Text »
# S: Should I cry or vomit?



## wordancer (May 4, 2011)

16 ends! I undid the twisted skein of hand dyed, merino from new Zealand to get it ready to ply with the dark purple Cheviot I'm spinning. 

At first I thought moth damage...this was yarn I traded for several years ago. I carefully inspected and snapped this hank and the second one. Nope, looks like a manufacturing mechanical cutting incident. The ends do not look chewed and there are none of the other signs of moths.

How many years I waited for this yarn decide wanted it wanted to be made into or used for. Even if/when I get it all wound off I would want to match the color runs before wet splicing it all together.

NOT! Back to the drawing board...sigh.. :sm19: :sm17: :sm16:


----------



## Linda6885 (Feb 13, 2011)

Raw records »
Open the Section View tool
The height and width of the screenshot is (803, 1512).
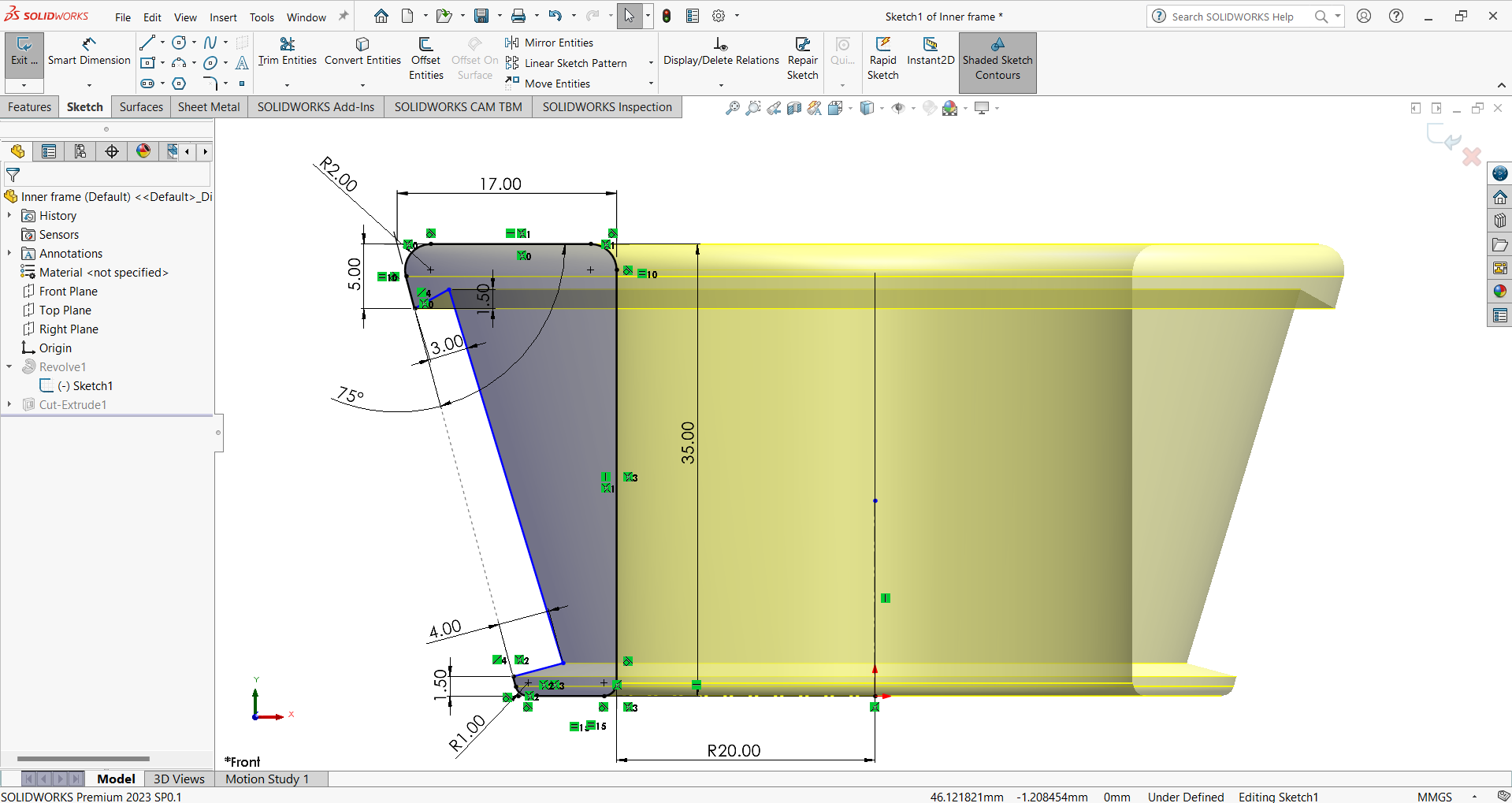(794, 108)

* * *

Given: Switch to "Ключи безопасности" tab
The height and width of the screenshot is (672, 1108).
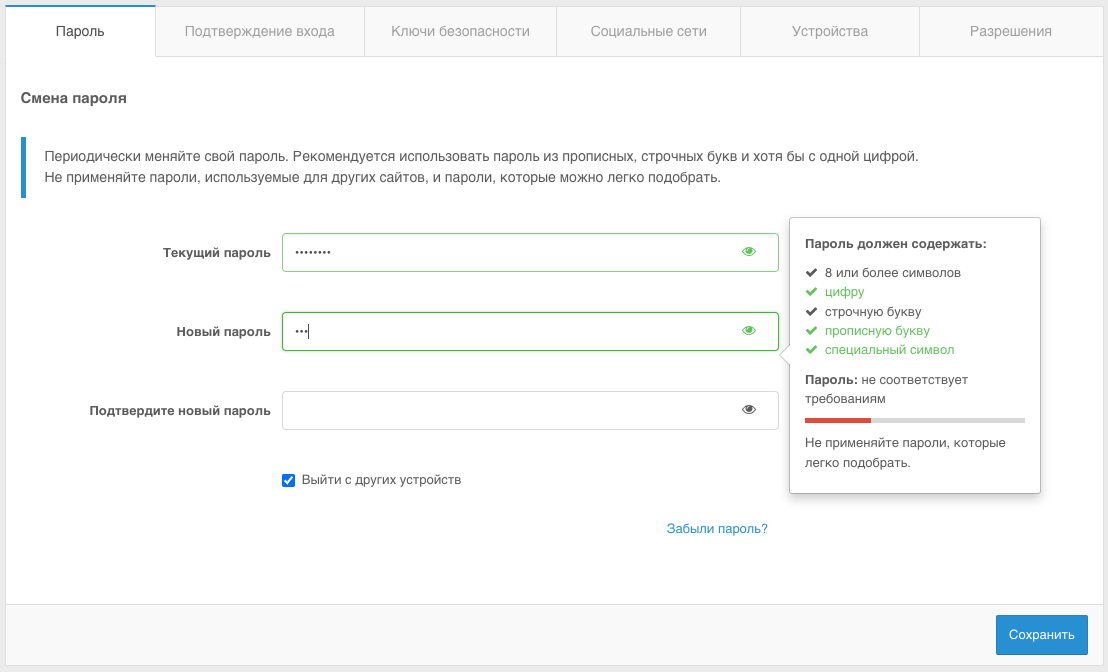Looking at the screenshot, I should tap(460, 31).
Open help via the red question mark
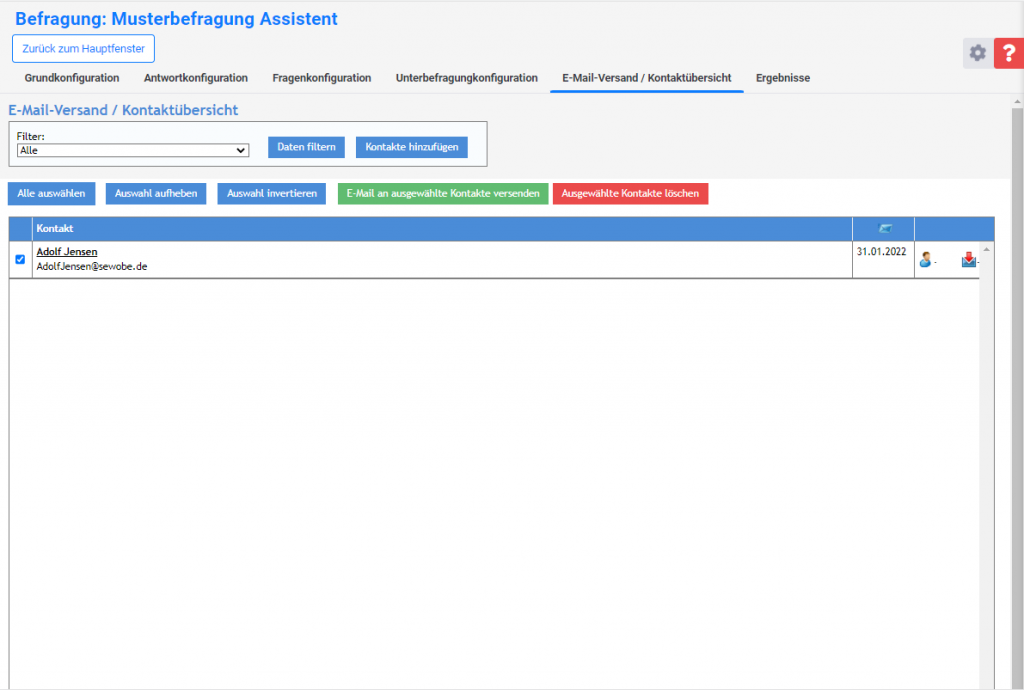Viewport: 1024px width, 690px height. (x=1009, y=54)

Directive 1 »
Answer these from the yarn thread:
(a) How many ends did the writer find?
(b) What was the hand-dyed merino going to be plied with?
(c) How did the writer get that merino yarn?
Directive 2 » Using the yarn thread, explain why the writer decided the damage was not caused by moths.
Directive 3 » Reproduce the part of the yarn thread from "# S: Should" to "it all together.".

Exercise result 1 »
(a) 16 ends.
(b) The dark purple Cheviot the writer is spinning.
(c) The writer traded for it several years ago.

Exercise result 2 » After inspecting and snapping both hanks, the writer found that the ends did not look chewed and saw none of the other signs of moths. Because of that, it looked like a mechanical cutting incident during manufacturing.

Exercise result 3 »
# S: Should I cry or vomit?



## wordancer (May 4, 2011)

16 ends! I undid the twisted skein of hand dyed, merino from new Zealand to get it ready to ply with the dark purple Cheviot I'm spinning. 

At first I thought moth damage...this was yarn I traded for several years ago. I carefully inspected and snapped this hank and the second one. Nope, looks like a manufacturing mechanical cutting incident. The ends do not look chewed and there are none of the other signs of moths.

How many years I waited for this yarn decide wanted it wanted to be made into or used for. Even if/when I get it all wound off I would want to match the color runs before wet splicing it all together.